辺境のカンガルーの近況
駆け足取材
「島の特集だけで雑誌を作ろう」
数年前、そんなアグレッシブな企画に参加していたことがあります。
20~30代向けの雑誌では島移住スローライフの特集があったり、
出身者が都会から戻ってきてアーバンなお店を開いていたり、
環境やエネルギー系の企業が最先端の研究所や試験所を持っていたり。
キテるよキテる、島、キテる。
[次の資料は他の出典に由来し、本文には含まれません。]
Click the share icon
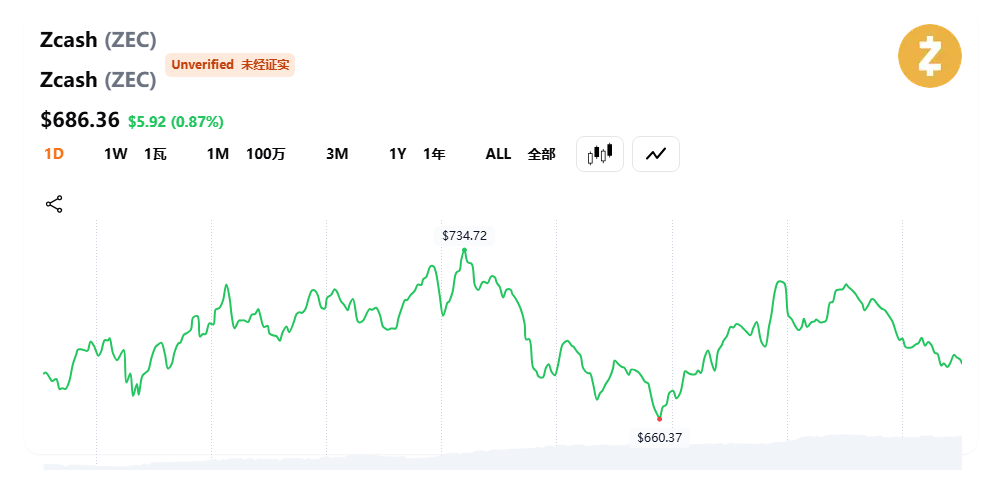984x478 pixels. (x=54, y=205)
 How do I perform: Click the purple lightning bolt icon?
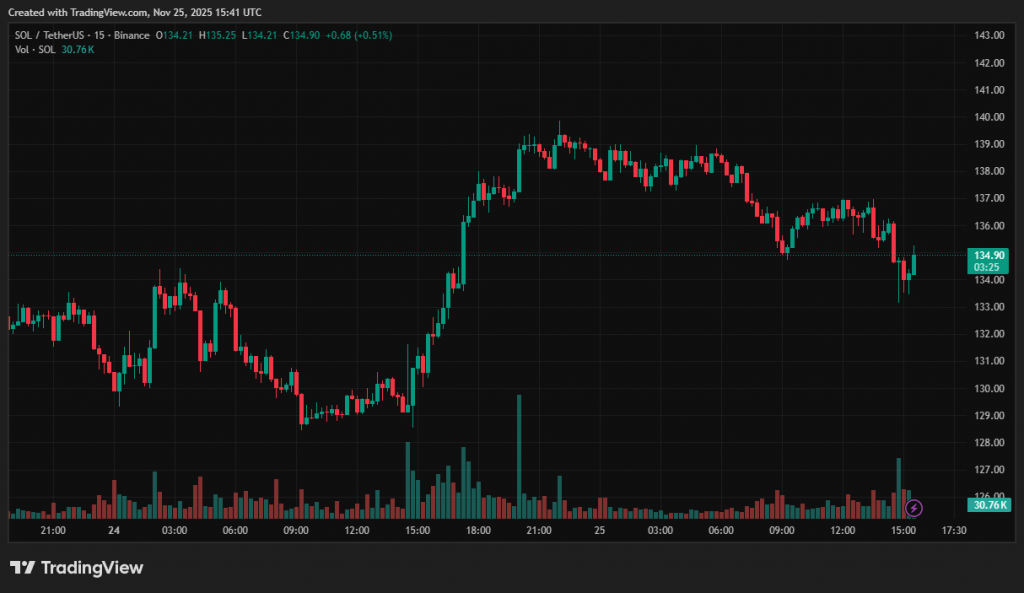pyautogui.click(x=914, y=508)
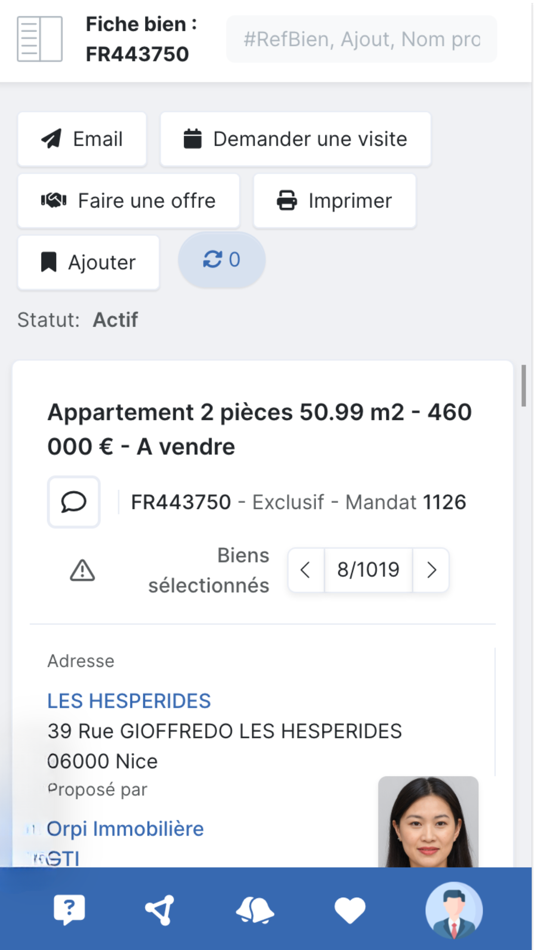Click Demander une visite button
Image resolution: width=534 pixels, height=950 pixels.
point(296,139)
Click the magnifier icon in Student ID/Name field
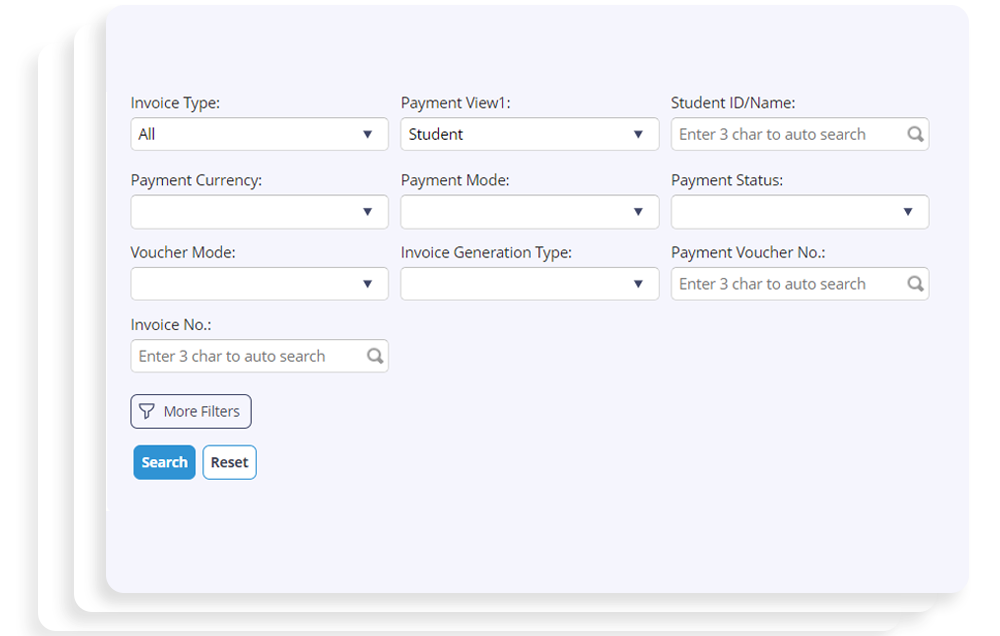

よし、作ろう。
という軽いノリの会社からの発注でした。
淡路島のすぐ側の沼島へ取材に。
古事記にある日本で最初に作られた島(という解釈とする説)だとか、
だんじりが海に突っ込んでいくお祭りだとか、いくつかの奇岩だとか、
食べられませんでしたけど絶品の鱧料理だとか。
情報収集したところ、なかなかに素敵そうな島でした。
お祭りや鱧は時期ではなかったので、観光協会で写真を借りる話をつけ、
後は奇岩や島の風景のスナップ写真を撮りに行くことに。
というか、それくらいしかやることなかったんですよね。
行き当たりばったり取材にもほどがありますが、
雑誌制作の現場って、得てしてそんなもんだったりします。
それなりの山道を歩いて、島を歩いて横断します。
とはいえ私は山里育ちなので健脚な方ですし、しかも両親の実家は九州の離島。
もはや私のためにセッティングされたかのような撮影取材です。
どこか懐かしい島の風景の中、ハイテンション小走りで進んでいきます。
メタボの編集者はずっと後ろをふうふう歩いてますが、知ったことか。
山道を抜けて、島の反対側に出ると視界に入ってくる奇岩。圧巻です。
圧巻ですが…、待てよ…、そういえばスローライフやアーバンや最先端はどこいった?
ふと我に帰り、ざざーん、と砕ける波の音の前にしばし立ち尽くします。
シャッターを切り、急いで今来た道を引き返しました。帰りのフェリーの時間が迫っていたので。
編集者は奇岩までたどり着けませんでした。
今思い返しても「なんだったんだ、この取材」という感じですが。
データを整理していたら、そのとき撮った写真が出てきたので、
なんとなくですが紹介してみようかなと。
マニアックな場所すぎて、ぜひ行ってくださいとは薦められませんが、
印象に残る素敵な島でした。
昔の仕事のデータ見てると「何これ? 何の意味が?」みたいなものがいくつかあります。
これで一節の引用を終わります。